Задание 1
Представьте исходные строки, идущие после цитируемого текста, в виде таблицы Markdown со столбцами «Номер» и «Строка», начиная с первой из этих строк и заканчивая строкой, в которой есть «Click the create». Пустые строки пропустите.

Фрагмент статьи из 6-го тома "Православной энциклопедии", с. 44-60
Святые князья страстотерпцы Борис и Глеб |
Жизнь и гибель Бориса и Глеба
Названные источники, а также
нек-рые иностранные (прежде всего нем. хроника нач.
XI в. Титмара Мерзебургского) следующим образом
описывают обстоятельства жизни и гибели
младших Владимировичей. СС и летописная
повесть (текстологически тесно связанные между
собой) называют матерью Б. и Г. некую
«болгарыню», хотя на основании
косвенных данных неоднократно
высказывалось предположение, что Б. и Г.
были сыновьями Владимира от брака с
визант. царевной Анной (наиболее
аргументированно эту гипотезу развивает
Поппе). Судя по именам князей-страстотерпцев,
сведения об их болг. происхождении по матери
заслуживают предпочтения: имя «Борис» -
болг. корня, братья Борис II и Роман занимали болг.

Задание 2
Извлеките дословно отрывок из текста о Борисе и Глебе, начиная со слов «Фрагмент статьи из» и заканчивая словами «что Б. и Г.».

Исходные строки
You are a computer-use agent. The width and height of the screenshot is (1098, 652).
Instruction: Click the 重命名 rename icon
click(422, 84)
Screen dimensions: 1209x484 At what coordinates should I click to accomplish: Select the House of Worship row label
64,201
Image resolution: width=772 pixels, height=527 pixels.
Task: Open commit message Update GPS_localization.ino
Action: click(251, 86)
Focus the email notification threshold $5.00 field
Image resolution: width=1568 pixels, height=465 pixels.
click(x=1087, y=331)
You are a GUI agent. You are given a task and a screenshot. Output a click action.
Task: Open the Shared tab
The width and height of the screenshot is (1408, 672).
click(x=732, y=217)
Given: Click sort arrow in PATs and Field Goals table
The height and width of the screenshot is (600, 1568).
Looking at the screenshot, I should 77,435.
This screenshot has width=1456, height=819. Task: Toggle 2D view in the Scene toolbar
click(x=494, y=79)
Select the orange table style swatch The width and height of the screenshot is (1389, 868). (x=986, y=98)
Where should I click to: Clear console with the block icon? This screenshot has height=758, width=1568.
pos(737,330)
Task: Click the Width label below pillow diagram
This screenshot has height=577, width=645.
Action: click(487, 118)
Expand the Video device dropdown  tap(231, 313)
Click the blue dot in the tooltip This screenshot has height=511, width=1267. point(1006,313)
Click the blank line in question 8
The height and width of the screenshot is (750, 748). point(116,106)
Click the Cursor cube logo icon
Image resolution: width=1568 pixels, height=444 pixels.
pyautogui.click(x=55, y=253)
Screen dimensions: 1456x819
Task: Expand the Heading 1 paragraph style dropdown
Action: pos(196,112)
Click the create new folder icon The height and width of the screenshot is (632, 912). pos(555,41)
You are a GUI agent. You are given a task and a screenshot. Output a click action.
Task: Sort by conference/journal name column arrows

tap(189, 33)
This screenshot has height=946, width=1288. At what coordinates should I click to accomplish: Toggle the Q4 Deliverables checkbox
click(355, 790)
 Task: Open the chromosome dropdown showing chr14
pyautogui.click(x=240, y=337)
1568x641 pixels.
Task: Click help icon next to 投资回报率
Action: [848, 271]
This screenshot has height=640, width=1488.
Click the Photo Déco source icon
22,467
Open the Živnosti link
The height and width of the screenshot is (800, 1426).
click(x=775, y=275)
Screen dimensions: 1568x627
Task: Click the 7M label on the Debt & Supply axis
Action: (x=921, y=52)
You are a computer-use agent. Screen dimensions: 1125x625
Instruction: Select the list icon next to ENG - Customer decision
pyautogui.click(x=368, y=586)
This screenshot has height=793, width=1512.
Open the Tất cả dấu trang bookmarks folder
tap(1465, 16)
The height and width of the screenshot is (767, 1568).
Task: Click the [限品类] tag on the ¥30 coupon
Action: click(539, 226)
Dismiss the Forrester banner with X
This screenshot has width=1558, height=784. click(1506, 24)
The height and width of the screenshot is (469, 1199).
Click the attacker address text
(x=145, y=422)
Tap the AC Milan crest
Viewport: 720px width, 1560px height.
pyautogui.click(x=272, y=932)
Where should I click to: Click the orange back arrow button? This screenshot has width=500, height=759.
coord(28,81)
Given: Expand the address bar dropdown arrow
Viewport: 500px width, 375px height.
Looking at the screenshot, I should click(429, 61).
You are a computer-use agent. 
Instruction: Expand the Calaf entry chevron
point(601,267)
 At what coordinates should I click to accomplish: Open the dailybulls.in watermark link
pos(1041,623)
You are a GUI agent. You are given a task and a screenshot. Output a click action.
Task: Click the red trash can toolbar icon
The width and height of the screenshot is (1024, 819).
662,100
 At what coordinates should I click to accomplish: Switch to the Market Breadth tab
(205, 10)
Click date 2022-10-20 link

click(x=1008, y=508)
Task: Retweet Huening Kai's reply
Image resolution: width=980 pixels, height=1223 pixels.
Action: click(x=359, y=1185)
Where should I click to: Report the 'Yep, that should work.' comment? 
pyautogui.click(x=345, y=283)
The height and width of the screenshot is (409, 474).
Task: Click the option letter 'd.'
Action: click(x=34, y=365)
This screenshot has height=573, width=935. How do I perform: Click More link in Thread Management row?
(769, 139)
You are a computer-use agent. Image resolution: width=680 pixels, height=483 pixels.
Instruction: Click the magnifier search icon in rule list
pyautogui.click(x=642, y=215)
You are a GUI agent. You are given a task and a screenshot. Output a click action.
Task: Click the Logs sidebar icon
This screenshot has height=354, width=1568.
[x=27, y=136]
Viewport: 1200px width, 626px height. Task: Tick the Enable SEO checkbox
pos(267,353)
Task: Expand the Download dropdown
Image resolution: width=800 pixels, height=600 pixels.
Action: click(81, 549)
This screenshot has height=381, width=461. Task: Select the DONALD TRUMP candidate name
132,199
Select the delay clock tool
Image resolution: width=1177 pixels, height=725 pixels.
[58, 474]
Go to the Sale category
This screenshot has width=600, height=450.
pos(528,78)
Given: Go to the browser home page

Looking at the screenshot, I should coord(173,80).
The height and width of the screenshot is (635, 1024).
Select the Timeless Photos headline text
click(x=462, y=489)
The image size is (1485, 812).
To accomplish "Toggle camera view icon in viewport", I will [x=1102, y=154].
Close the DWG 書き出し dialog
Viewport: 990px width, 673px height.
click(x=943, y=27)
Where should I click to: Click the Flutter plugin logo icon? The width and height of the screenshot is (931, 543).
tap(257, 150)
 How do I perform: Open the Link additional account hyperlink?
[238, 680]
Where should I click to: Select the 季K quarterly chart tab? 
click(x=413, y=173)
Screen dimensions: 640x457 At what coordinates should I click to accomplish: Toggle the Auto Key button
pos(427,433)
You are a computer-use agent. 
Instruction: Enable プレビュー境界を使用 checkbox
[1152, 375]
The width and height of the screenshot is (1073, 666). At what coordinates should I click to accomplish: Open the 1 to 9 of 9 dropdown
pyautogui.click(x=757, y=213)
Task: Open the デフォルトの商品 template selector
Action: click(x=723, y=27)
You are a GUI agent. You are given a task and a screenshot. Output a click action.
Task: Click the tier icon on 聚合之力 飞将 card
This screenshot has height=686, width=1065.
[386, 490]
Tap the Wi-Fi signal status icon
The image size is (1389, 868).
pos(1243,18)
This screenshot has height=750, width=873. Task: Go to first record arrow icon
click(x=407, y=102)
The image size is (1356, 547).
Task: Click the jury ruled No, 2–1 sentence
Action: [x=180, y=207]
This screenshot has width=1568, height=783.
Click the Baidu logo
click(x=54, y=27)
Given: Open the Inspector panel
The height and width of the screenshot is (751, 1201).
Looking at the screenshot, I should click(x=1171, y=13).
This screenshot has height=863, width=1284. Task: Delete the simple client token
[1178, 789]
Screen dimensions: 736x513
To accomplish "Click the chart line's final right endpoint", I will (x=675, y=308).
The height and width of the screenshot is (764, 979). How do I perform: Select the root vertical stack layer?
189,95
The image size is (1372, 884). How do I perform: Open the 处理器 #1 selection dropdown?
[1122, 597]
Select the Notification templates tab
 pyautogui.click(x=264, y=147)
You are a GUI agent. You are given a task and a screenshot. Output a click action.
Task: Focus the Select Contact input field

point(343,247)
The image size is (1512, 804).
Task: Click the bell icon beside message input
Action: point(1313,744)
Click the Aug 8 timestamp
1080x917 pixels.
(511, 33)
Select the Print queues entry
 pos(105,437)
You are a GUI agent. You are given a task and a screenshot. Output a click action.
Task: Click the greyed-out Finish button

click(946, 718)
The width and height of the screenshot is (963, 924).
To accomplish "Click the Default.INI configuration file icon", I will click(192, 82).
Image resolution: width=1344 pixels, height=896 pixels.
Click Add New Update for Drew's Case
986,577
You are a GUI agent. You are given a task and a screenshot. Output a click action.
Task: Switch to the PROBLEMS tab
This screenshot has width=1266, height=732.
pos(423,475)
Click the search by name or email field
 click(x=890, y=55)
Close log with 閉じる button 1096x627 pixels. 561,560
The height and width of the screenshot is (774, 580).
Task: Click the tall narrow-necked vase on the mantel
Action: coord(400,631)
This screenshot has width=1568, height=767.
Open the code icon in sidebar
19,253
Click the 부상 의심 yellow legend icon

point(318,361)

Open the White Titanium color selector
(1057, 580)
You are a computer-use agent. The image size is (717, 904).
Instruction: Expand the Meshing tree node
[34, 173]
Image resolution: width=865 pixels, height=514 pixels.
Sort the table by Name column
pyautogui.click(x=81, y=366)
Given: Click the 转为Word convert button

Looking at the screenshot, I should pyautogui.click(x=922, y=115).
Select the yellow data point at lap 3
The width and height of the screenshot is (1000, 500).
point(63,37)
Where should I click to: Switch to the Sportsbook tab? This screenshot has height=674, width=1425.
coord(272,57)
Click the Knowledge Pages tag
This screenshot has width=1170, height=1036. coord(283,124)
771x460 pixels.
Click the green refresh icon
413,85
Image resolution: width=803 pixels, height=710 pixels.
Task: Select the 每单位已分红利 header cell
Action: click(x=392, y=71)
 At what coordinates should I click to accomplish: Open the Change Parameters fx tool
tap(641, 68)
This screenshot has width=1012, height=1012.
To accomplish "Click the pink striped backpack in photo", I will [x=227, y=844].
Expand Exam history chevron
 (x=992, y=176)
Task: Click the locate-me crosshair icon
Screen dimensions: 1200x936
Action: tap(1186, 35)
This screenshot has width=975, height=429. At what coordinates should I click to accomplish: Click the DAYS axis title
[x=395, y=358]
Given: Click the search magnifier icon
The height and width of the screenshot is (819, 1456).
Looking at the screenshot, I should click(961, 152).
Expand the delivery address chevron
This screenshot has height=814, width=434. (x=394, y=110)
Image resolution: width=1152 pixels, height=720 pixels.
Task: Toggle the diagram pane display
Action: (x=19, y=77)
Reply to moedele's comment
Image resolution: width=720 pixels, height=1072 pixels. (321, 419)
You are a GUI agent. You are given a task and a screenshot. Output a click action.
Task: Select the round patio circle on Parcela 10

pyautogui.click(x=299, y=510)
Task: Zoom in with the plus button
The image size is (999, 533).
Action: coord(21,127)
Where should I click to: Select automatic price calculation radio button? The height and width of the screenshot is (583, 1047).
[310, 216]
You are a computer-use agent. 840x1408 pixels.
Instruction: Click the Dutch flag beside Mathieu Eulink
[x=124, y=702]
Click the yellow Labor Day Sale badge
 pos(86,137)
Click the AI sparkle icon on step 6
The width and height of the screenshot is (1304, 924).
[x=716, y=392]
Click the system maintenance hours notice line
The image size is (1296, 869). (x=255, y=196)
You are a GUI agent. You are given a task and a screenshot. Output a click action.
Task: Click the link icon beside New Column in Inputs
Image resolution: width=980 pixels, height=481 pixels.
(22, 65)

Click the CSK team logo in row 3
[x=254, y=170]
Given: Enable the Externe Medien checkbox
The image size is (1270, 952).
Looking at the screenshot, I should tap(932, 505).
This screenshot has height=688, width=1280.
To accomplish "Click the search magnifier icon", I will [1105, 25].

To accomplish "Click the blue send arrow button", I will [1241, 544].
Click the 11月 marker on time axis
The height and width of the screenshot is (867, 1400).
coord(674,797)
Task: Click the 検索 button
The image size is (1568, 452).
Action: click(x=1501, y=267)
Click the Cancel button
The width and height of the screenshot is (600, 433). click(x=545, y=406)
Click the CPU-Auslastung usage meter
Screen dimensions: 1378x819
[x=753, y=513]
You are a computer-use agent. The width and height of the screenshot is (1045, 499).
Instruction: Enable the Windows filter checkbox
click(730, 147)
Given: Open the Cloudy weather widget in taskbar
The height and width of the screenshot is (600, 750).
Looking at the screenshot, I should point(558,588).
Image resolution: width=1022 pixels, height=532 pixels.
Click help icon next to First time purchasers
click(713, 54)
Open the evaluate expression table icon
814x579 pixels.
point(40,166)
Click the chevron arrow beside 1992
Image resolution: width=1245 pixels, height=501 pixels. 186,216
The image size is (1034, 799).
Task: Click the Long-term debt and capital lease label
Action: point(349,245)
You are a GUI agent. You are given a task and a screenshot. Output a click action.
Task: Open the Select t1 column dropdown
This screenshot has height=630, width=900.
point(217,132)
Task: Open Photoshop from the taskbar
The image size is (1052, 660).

Правильный ответ 1
| Номер | Строка |
|---|---|
| 1 | You are a computer-use agent. The width and height of the screenshot is (1098, 652). |
| 2 | Instruction: Click the 重命名 rename icon |
| 3 | click(422, 84) |
| 4 | Screen dimensions: 1209x484 At what coordinates should I click to accomplish: Select the House of Worship row label |
| 5 | 64,201 |
| 6 | Image resolution: width=772 pixels, height=527 pixels. |
| 7 | Task: Open commit message Update GPS_localization.ino |
| 8 | Action: click(251, 86) |
| 9 | Focus the email notification threshold $5.00 field |
| 10 | Image resolution: width=1568 pixels, height=465 pixels. |
| 11 | click(x=1087, y=331) |
| 12 | You are a GUI agent. You are given a task and a screenshot. Output a click action. |
| 13 | Task: Open the Shared tab |
| 14 | The width and height of the screenshot is (1408, 672). |
| 15 | click(x=732, y=217) |
| 16 | Given: Click sort arrow in PATs and Field Goals table |
| 17 | The height and width of the screenshot is (600, 1568). |
| 18 | Looking at the screenshot, I should 77,435. |
| 19 | This screenshot has width=1456, height=819. Task: Toggle 2D view in the Scene toolbar |
| 20 | click(x=494, y=79) |
| 21 | Select the orange table style swatch The width and height of the screenshot is (1389, 868). (x=986, y=98) |
| 22 | Where should I click to: Clear console with the block icon? This screenshot has height=758, width=1568. |
| 23 | pos(737,330) |
| 24 | Task: Click the Width label below pillow diagram |
| 25 | This screenshot has height=577, width=645. |
| 26 | Action: click(487, 118) |
| 27 | Expand the Video device dropdown  tap(231, 313) |
| 28 | Click the blue dot in the tooltip This screenshot has height=511, width=1267. point(1006,313) |
| 29 | Click the blank line in question 8 |
| 30 | The height and width of the screenshot is (750, 748). point(116,106) |
| 31 | Click the Cursor cube logo icon |
| 32 | Image resolution: width=1568 pixels, height=444 pixels. |
| 33 | pyautogui.click(x=55, y=253) |
| 34 | Screen dimensions: 1456x819 |
| 35 | Task: Expand the Heading 1 paragraph style dropdown |
| 36 | Action: pos(196,112) |
| 37 | Click the create new folder icon The height and width of the screenshot is (632, 912). pos(555,41) |

Правильный ответ 2
Фрагмент статьи из 6-го тома "Православной энциклопедии", с. 44-60
Святые князья страстотерпцы Борис и Глеб |
Жизнь и гибель Бориса и Глеба
Названные источники, а также
нек-рые иностранные (прежде всего нем. хроника нач.
XI в. Титмара Мерзебургского) следующим образом
описывают обстоятельства жизни и гибели
младших Владимировичей. СС и летописная
повесть (текстологически тесно связанные между
собой) называют матерью Б. и Г. некую
«болгарыню», хотя на основании
косвенных данных неоднократно
высказывалось предположение, что Б. и Г.